Nothing is on Me, it's on the home owner. I didn't put the holes. I didn't not patch them, and I get paid when we're done, not wiating for any inspections. As I said Mother Eff the insurance company. They aren't my customer. The home owner is. Everything costs money. Nothing is free. If the TV guys hack up my roof the customer pays me to fix their mistakes. Where they get the money, I don't care, they can sue direct tv or file a claim against direct tv's insurance. I don't care. I get paid.


----------



## dougger222

Ya, new price list in my area D&R sat. dish $30. For that price you better be able to get it off with the pitch forks and just let it fall off the side of the roof!!! 

From $225 to $30, F the insurance co like Grumpy said!!!


----------



## Interloc

for those f#$%^#@ lowballers..this is good,,


----------



## Fly Roof Guy

So for those of us looking to help get the Xact pricing back to the 125-225 range: What is the correct way to bill the 125-225 and justify it to the insurance company?


----------



## roofermann

We no longer try to reset the dish, we tell the HO in advance to have the service provider come out to reset them. While doing our best to coordinate schedules so the HO is without service for the least amount of time.


----------



## yanceyman1

Here at Yancey, we Project Managers who do a "pre-site" on each job before it starts. Go over the contract, color choices, styles, customer expectations, ect .. On average the pre-site takes place 2 to 3 weeks before each job. One of the things we discuss, and the homeowner initials, is the dish. We have our own go to Guy with in each of the sat companies. We have manufactured and provide to our sat Guy an under-the-eave mounting bracket. We give the owner the option of having our Guy dismount, remount and readjust using this mount, for a fee of $125. Our guy comes out a week in advance of our start date and does his thing. No service interruption, no holes in our new roof, rescheduled inspection, haggling with insurance people, blah blah.. And everyone is happy.:thumbup:


----------



## dougger222

My sider found the line item to get adjusters to pay more for detaching and resetting the dish. 

1. Detach and reset dish $30
2. Align dish $90

On my Xactimate program the the align line item is right below D&R dish.
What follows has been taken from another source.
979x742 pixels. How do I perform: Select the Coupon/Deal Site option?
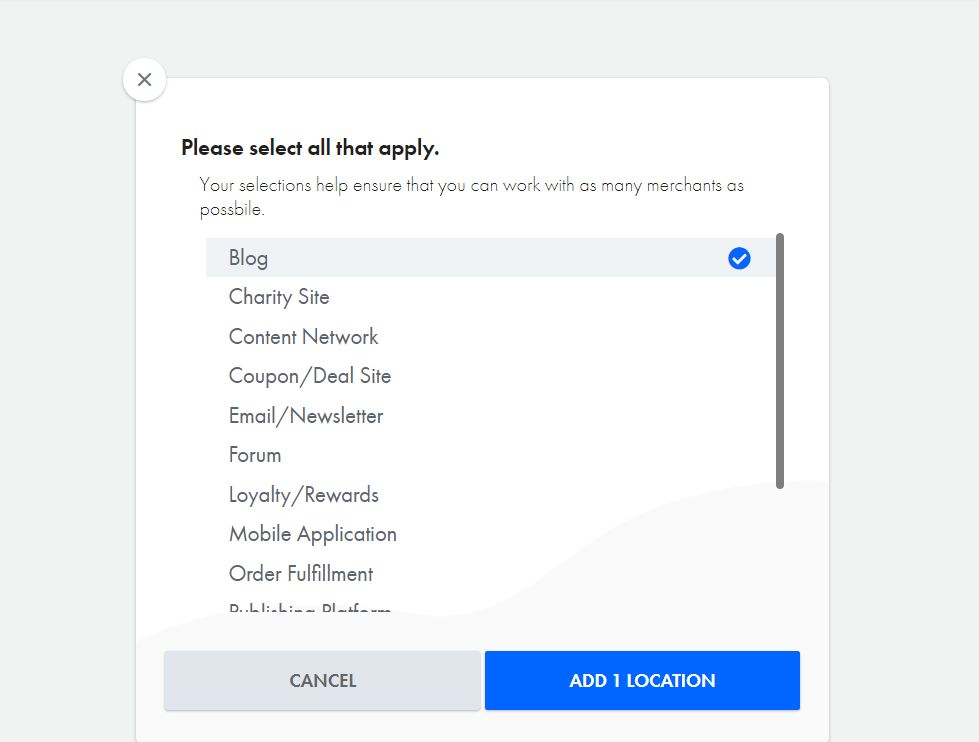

Asked an adjuster to pay both line items the other day and he looked at me funny. Told him for $30 it was not worth getting out my tools to take the dish down. For a measly $30 said I'd just tear it off with the shingles and let it fall off the roof into the siding or perhaps a window. I then said for $30 D&R and $90 to align it again would be very careful! He then said to just have the dish guy come back out and he'd do it for free. After I told him none of my customers like being without dish for more than an hour he simply said he'd pay the $120.


----------



## PalmBeachBuilder

As long as the customer is aware of the charges that may occur. There is not much you can do to avoid it if the company is going to charge for that. I believe that you can also purchase a plan from DirecTV that will cover any changes that need to be done in the future.


----------